_Records for the exercise:_
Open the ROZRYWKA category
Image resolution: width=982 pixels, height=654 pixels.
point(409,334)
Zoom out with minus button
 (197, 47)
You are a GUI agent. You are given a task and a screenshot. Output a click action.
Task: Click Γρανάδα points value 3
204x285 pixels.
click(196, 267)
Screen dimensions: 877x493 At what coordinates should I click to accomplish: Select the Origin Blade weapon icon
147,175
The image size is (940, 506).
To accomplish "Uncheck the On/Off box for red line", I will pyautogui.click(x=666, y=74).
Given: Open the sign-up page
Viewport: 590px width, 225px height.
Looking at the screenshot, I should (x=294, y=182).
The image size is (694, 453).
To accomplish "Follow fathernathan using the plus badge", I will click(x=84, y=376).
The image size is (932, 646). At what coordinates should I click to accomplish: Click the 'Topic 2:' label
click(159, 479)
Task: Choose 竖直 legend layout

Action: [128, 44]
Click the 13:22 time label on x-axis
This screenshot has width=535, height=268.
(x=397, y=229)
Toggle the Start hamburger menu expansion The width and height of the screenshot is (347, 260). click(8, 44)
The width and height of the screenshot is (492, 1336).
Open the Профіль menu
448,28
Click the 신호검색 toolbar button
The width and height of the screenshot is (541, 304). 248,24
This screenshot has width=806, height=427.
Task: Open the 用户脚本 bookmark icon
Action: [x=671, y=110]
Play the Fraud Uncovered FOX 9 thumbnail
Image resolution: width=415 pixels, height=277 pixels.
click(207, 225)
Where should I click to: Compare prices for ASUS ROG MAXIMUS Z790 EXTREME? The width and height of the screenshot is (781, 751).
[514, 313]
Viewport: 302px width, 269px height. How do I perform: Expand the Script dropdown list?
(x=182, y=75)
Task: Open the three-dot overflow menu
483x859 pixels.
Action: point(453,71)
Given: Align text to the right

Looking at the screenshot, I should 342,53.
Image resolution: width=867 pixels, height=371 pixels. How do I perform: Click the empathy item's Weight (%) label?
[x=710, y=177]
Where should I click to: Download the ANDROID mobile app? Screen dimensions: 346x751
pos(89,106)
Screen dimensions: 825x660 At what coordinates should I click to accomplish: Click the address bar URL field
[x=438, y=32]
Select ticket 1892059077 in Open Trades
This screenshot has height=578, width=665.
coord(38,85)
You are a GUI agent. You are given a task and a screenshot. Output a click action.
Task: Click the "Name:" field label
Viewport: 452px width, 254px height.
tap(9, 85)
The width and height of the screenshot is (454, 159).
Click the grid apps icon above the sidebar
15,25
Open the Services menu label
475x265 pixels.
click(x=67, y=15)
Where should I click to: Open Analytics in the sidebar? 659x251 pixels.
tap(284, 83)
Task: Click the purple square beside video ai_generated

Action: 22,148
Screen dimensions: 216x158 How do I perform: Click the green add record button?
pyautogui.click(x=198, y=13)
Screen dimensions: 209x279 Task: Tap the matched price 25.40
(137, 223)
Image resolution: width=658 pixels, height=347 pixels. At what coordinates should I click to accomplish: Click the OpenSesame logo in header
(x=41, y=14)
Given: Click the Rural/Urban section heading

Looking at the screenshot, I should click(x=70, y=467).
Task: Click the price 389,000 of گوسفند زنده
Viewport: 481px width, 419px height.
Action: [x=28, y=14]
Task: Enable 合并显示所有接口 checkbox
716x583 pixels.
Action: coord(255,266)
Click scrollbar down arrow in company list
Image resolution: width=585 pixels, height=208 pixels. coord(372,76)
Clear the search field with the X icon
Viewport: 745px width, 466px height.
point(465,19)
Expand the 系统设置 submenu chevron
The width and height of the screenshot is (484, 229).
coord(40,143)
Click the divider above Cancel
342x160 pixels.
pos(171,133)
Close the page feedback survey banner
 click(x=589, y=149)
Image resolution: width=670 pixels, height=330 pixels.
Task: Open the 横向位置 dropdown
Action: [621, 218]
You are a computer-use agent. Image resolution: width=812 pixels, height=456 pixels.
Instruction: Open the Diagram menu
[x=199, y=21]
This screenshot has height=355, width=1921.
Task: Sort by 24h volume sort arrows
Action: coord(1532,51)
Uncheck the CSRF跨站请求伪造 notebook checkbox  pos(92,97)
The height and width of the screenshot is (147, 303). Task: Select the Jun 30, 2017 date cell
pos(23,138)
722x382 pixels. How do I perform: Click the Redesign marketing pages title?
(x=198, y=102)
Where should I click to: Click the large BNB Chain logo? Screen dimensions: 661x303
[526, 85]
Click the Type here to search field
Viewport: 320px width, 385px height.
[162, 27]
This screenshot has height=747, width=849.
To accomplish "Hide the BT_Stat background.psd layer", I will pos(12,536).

_Aim of the exercise:_ In full and without error, repeat the material above.

_Exercise result:_
Open the ROZRYWKA category
Image resolution: width=982 pixels, height=654 pixels.
point(409,334)
Zoom out with minus button
 (197, 47)
You are a GUI agent. You are given a task and a screenshot. Output a click action.
Task: Click Γρανάδα points value 3
204x285 pixels.
click(196, 267)
Screen dimensions: 877x493 At what coordinates should I click to accomplish: Select the Origin Blade weapon icon
147,175
The image size is (940, 506).
To accomplish "Uncheck the On/Off box for red line", I will pyautogui.click(x=666, y=74).
Given: Open the sign-up page
Viewport: 590px width, 225px height.
Looking at the screenshot, I should (x=294, y=182).
The image size is (694, 453).
To accomplish "Follow fathernathan using the plus badge", I will click(x=84, y=376).
The image size is (932, 646). At what coordinates should I click to accomplish: Click the 'Topic 2:' label
click(159, 479)
Task: Choose 竖直 legend layout

Action: [128, 44]
Click the 13:22 time label on x-axis
This screenshot has width=535, height=268.
(x=397, y=229)
Toggle the Start hamburger menu expansion The width and height of the screenshot is (347, 260). click(8, 44)
The width and height of the screenshot is (492, 1336).
Open the Профіль menu
448,28
Click the 신호검색 toolbar button
The width and height of the screenshot is (541, 304). 248,24
This screenshot has width=806, height=427.
Task: Open the 用户脚本 bookmark icon
Action: [x=671, y=110]
Play the Fraud Uncovered FOX 9 thumbnail
Image resolution: width=415 pixels, height=277 pixels.
click(207, 225)
Where should I click to: Compare prices for ASUS ROG MAXIMUS Z790 EXTREME? The width and height of the screenshot is (781, 751).
[514, 313]
Viewport: 302px width, 269px height. How do I perform: Expand the Script dropdown list?
(x=182, y=75)
Task: Open the three-dot overflow menu
483x859 pixels.
Action: point(453,71)
Given: Align text to the right

Looking at the screenshot, I should 342,53.
Image resolution: width=867 pixels, height=371 pixels. How do I perform: Click the empathy item's Weight (%) label?
[x=710, y=177]
Where should I click to: Download the ANDROID mobile app? Screen dimensions: 346x751
pos(89,106)
Screen dimensions: 825x660 At what coordinates should I click to accomplish: Click the address bar URL field
[x=438, y=32]
Select ticket 1892059077 in Open Trades
This screenshot has height=578, width=665.
coord(38,85)
You are a GUI agent. You are given a task and a screenshot. Output a click action.
Task: Click the "Name:" field label
Viewport: 452px width, 254px height.
tap(9, 85)
The width and height of the screenshot is (454, 159).
Click the grid apps icon above the sidebar
15,25
Open the Services menu label
475x265 pixels.
click(x=67, y=15)
Where should I click to: Open Analytics in the sidebar? 659x251 pixels.
tap(284, 83)
Task: Click the purple square beside video ai_generated

Action: 22,148
Screen dimensions: 216x158 How do I perform: Click the green add record button?
pyautogui.click(x=198, y=13)
Screen dimensions: 209x279 Task: Tap the matched price 25.40
(137, 223)
Image resolution: width=658 pixels, height=347 pixels. At what coordinates should I click to accomplish: Click the OpenSesame logo in header
(x=41, y=14)
Given: Click the Rural/Urban section heading

Looking at the screenshot, I should click(x=70, y=467).
Task: Click the price 389,000 of گوسفند زنده
Viewport: 481px width, 419px height.
Action: [x=28, y=14]
Task: Enable 合并显示所有接口 checkbox
716x583 pixels.
Action: coord(255,266)
Click scrollbar down arrow in company list
Image resolution: width=585 pixels, height=208 pixels. coord(372,76)
Clear the search field with the X icon
Viewport: 745px width, 466px height.
point(465,19)
Expand the 系统设置 submenu chevron
The width and height of the screenshot is (484, 229).
coord(40,143)
Click the divider above Cancel
342x160 pixels.
pos(171,133)
Close the page feedback survey banner
 click(x=589, y=149)
Image resolution: width=670 pixels, height=330 pixels.
Task: Open the 横向位置 dropdown
Action: [621, 218]
You are a computer-use agent. Image resolution: width=812 pixels, height=456 pixels.
Instruction: Open the Diagram menu
[x=199, y=21]
This screenshot has height=355, width=1921.
Task: Sort by 24h volume sort arrows
Action: coord(1532,51)
Uncheck the CSRF跨站请求伪造 notebook checkbox  pos(92,97)
The height and width of the screenshot is (147, 303). Task: Select the Jun 30, 2017 date cell
pos(23,138)
722x382 pixels. How do I perform: Click the Redesign marketing pages title?
(x=198, y=102)
Where should I click to: Click the large BNB Chain logo? Screen dimensions: 661x303
[526, 85]
Click the Type here to search field
Viewport: 320px width, 385px height.
[162, 27]
This screenshot has height=747, width=849.
To accomplish "Hide the BT_Stat background.psd layer", I will pos(12,536).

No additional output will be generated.